Try it: Once you find the line with "532x345 pixels." in the entries below, print it and each line after it up to and including the line with "Viewport: 826px width, 627px height.", exactly, without pictures.

(Extracted records)

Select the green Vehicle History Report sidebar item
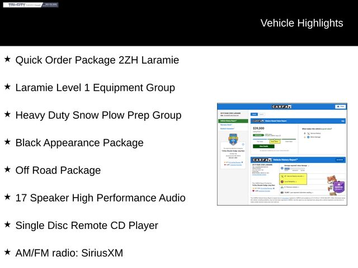 pyautogui.click(x=233, y=121)
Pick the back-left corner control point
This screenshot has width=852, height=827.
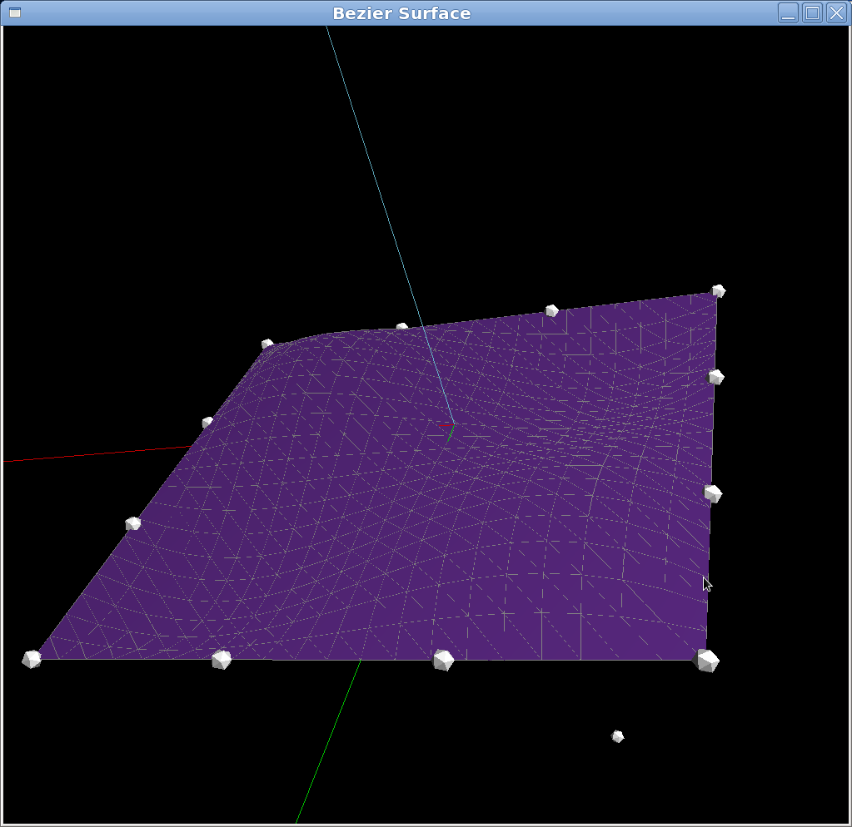click(x=267, y=344)
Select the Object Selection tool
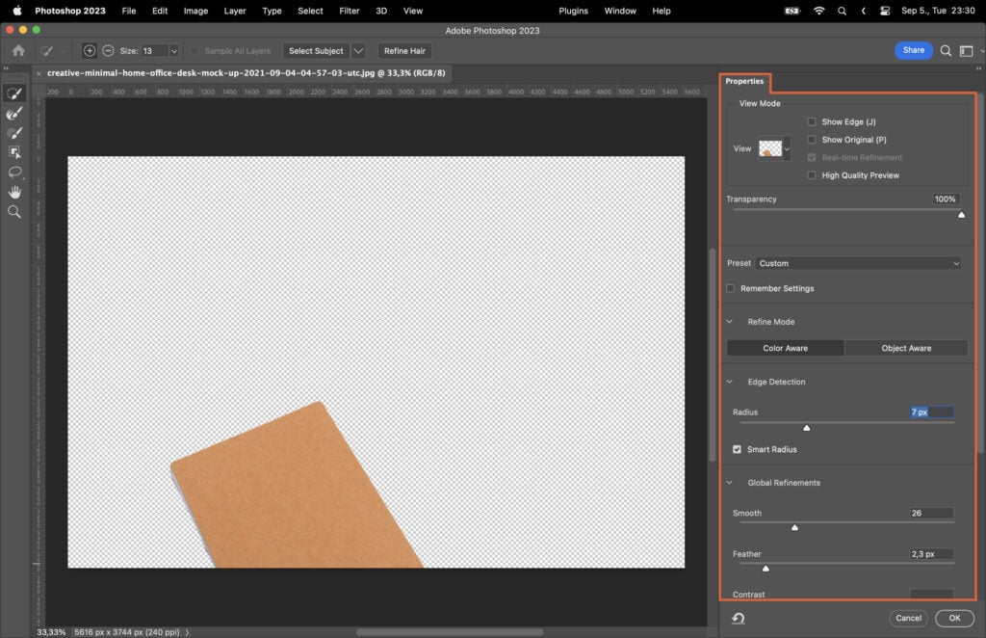 pos(15,151)
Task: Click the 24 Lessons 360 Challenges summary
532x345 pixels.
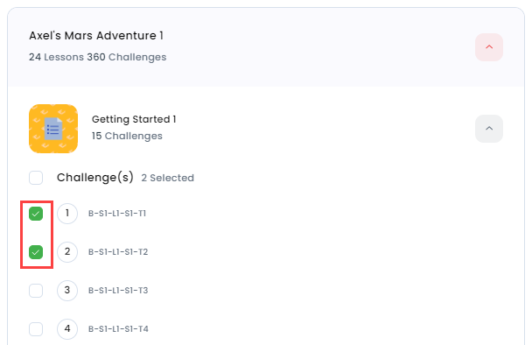Action: click(98, 57)
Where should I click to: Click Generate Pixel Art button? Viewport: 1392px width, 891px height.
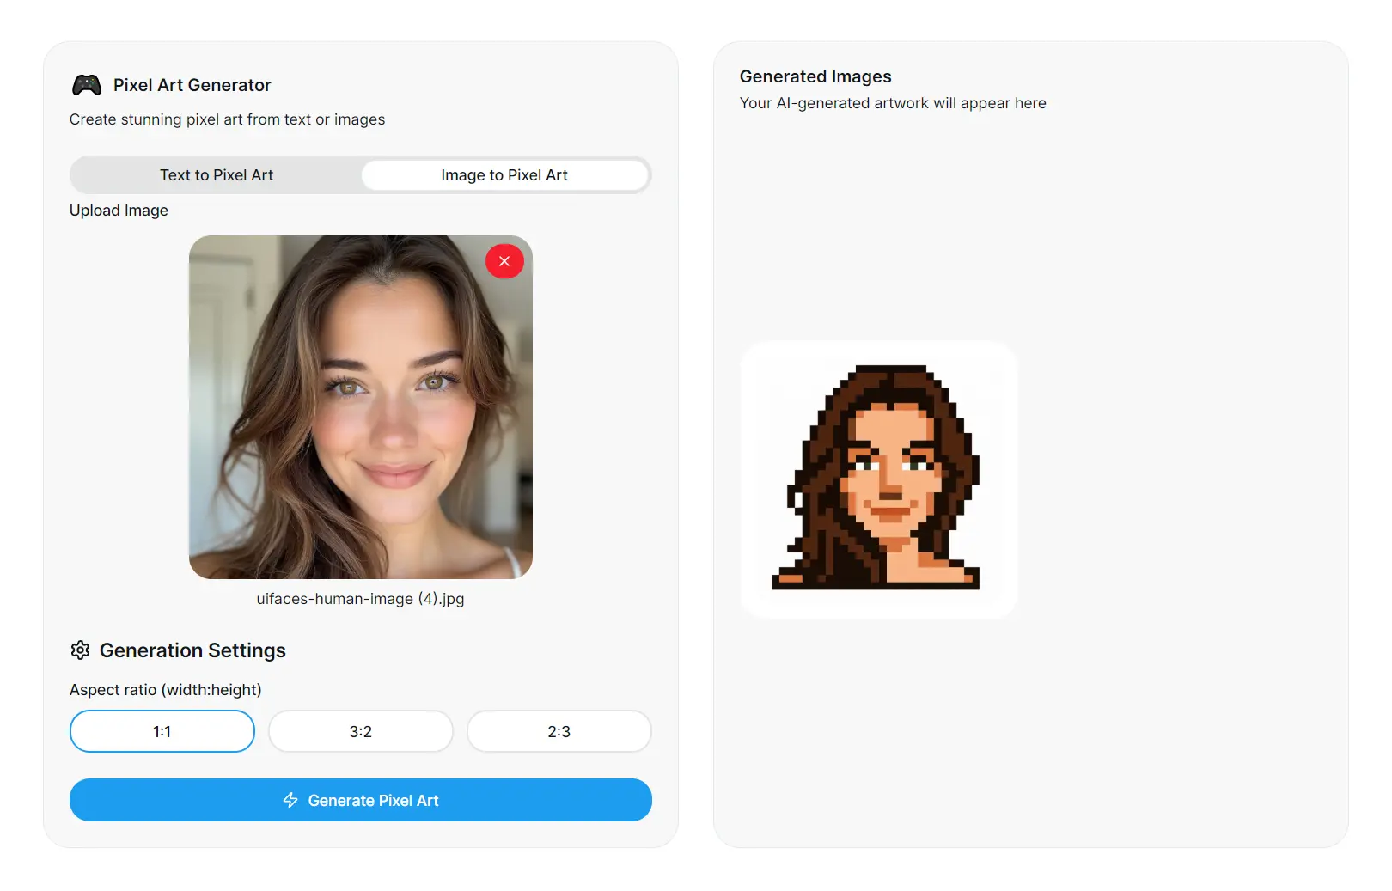point(361,800)
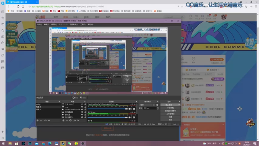Increase transition duration with stepper arrow
Image resolution: width=259 pixels, height=146 pixels.
[x=157, y=107]
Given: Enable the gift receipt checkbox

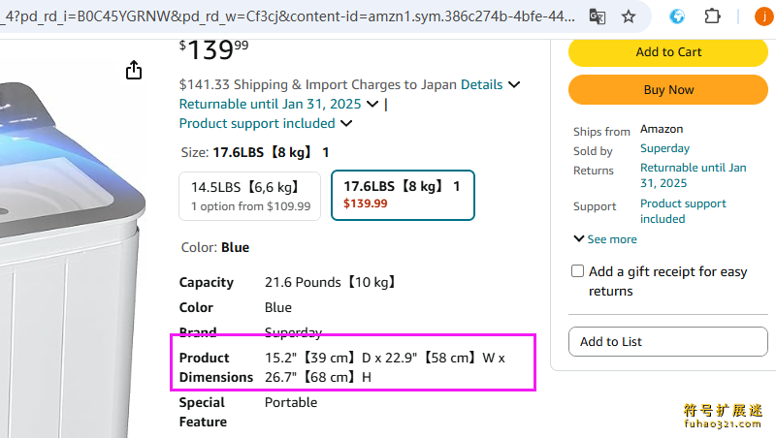Looking at the screenshot, I should tap(578, 271).
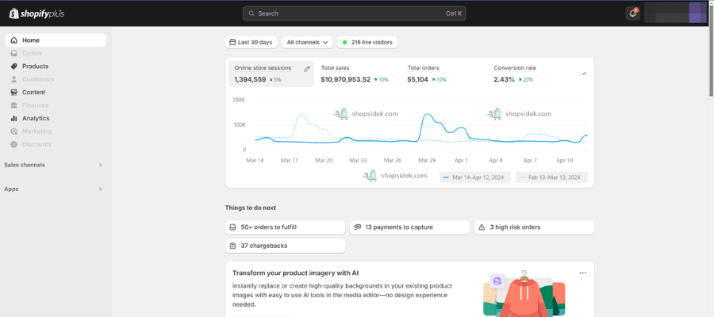This screenshot has width=714, height=317.
Task: Click the Content icon in sidebar
Action: (x=13, y=93)
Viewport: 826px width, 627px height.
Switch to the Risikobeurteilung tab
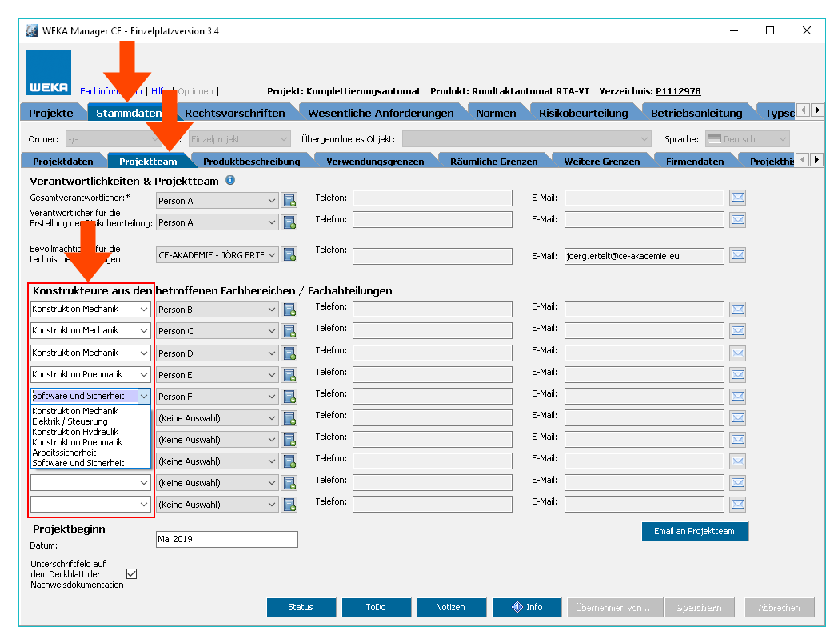583,113
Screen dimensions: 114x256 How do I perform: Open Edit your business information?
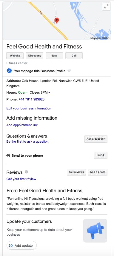(x=29, y=108)
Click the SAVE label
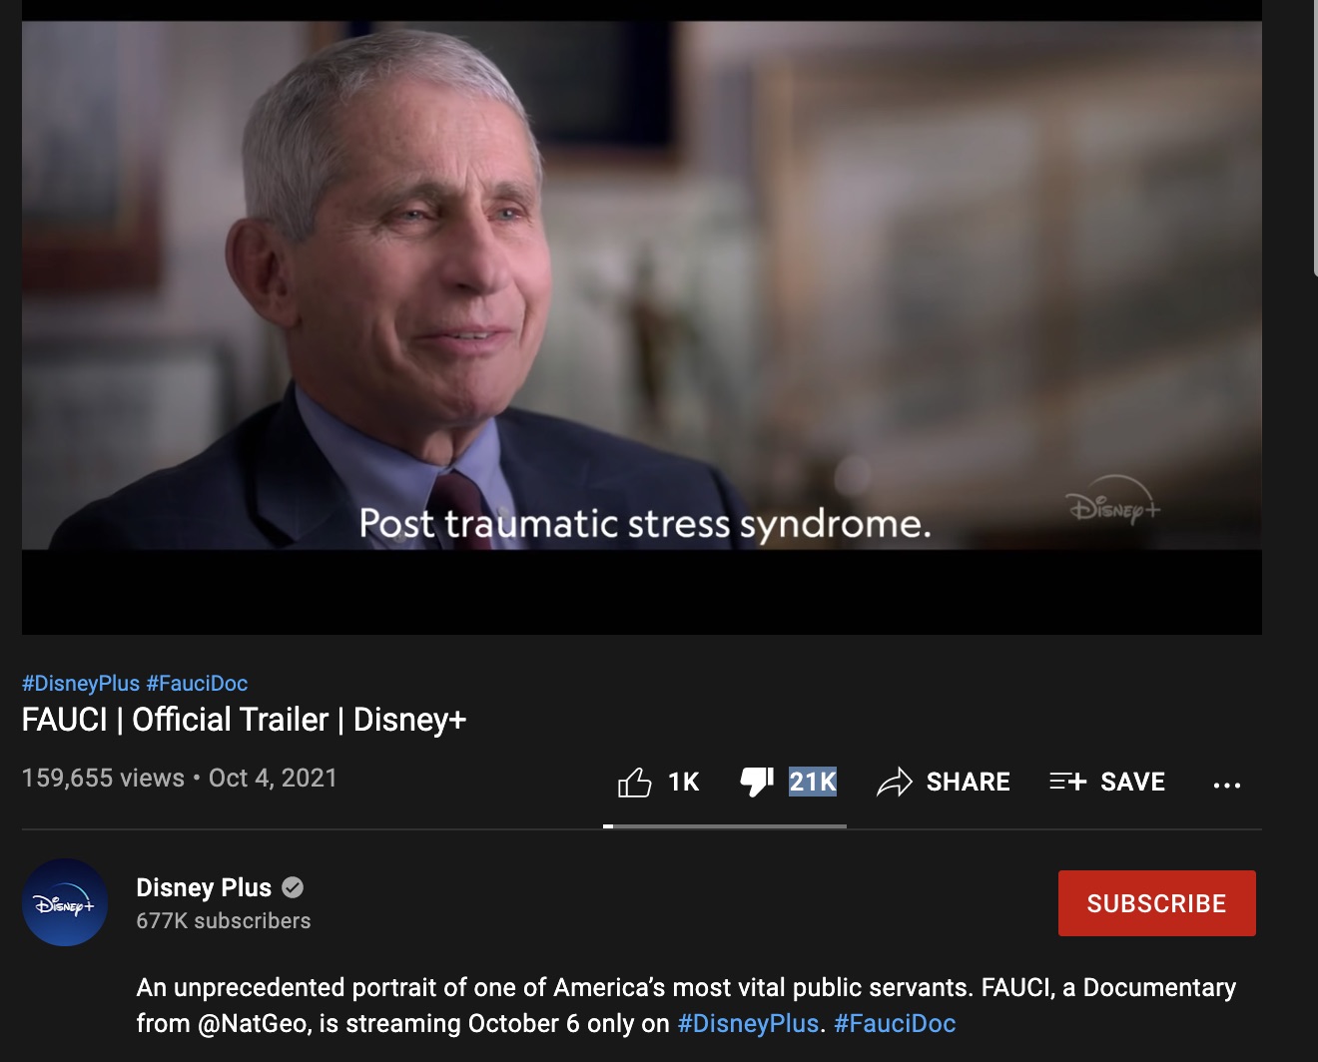 (x=1133, y=782)
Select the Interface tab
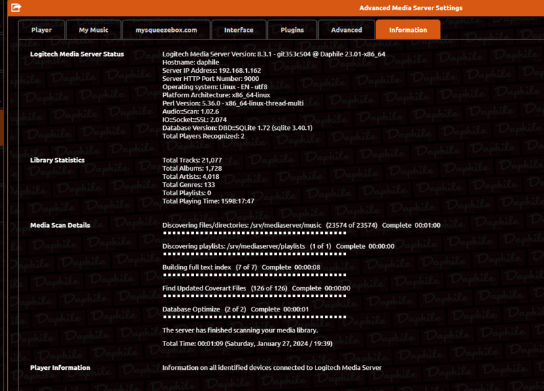This screenshot has width=544, height=391. pos(239,30)
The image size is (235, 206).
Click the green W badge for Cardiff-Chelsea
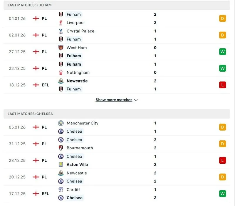222,194
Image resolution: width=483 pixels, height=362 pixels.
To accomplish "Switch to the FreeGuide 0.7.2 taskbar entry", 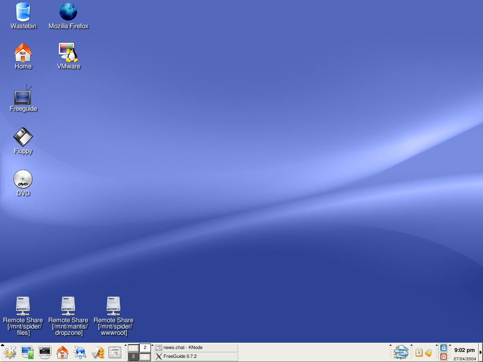I will tap(196, 357).
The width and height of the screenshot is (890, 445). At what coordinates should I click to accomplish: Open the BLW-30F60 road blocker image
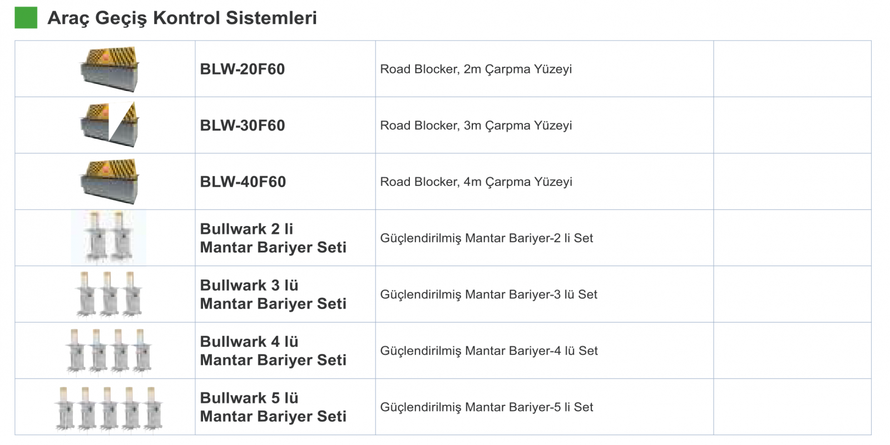click(110, 125)
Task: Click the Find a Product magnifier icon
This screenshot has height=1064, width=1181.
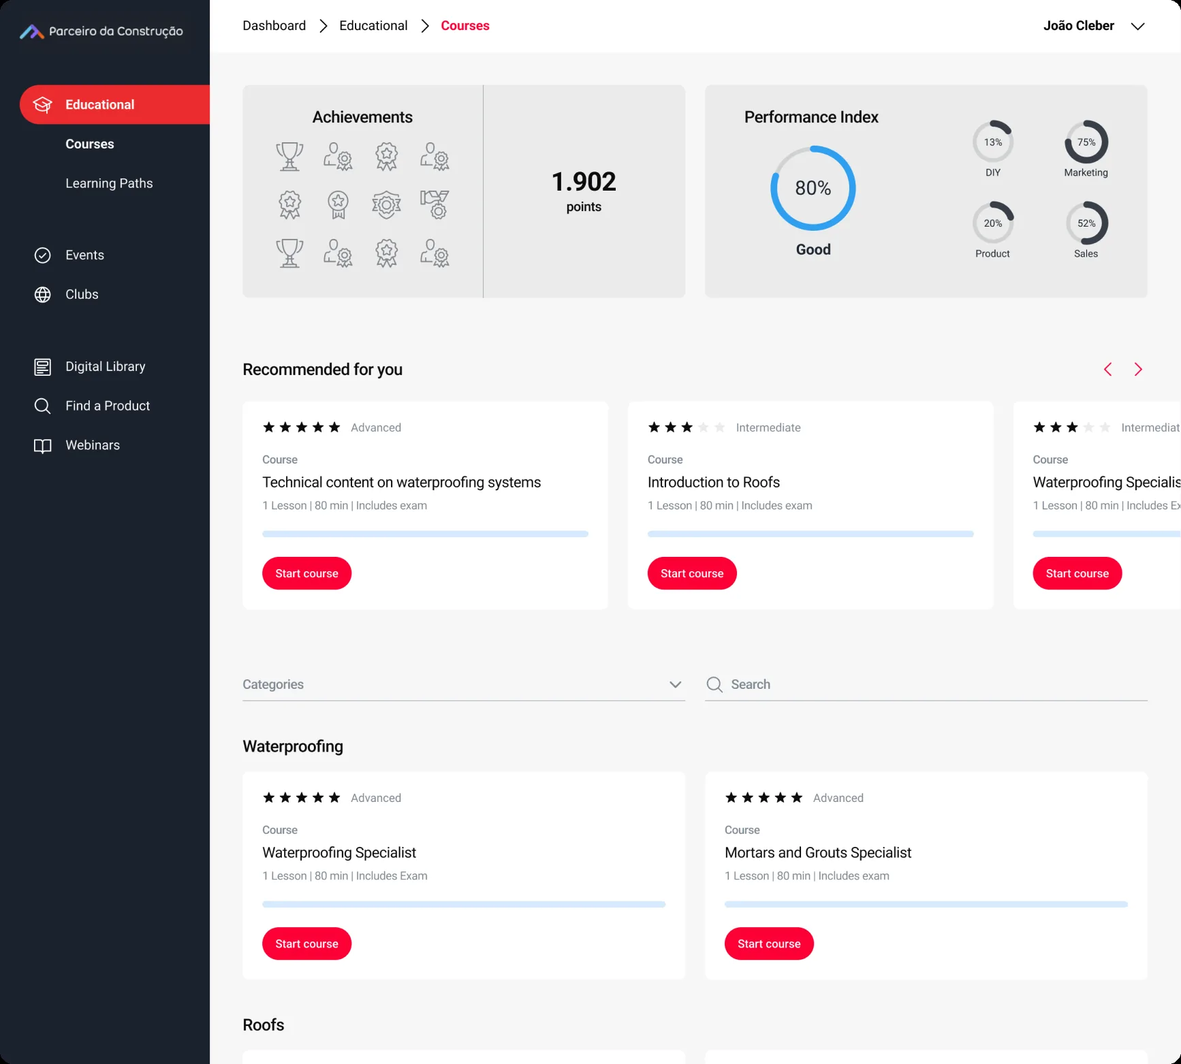Action: [x=42, y=406]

(End Extracted records)

Answer to the problem:
532x345 pixels.
Action: click(98, 57)
Where should I click to: Click Generate Pixel Art button? Viewport: 1392px width, 891px height.
point(361,800)
Increase transition duration with stepper arrow
Image resolution: width=259 pixels, height=146 pixels.
[x=157, y=107]
Given: Enable the gift receipt checkbox

Looking at the screenshot, I should tap(578, 271).
This screenshot has width=714, height=317.
Task: Click the Content icon in sidebar
Action: (x=13, y=93)
Viewport: 826px width, 627px height.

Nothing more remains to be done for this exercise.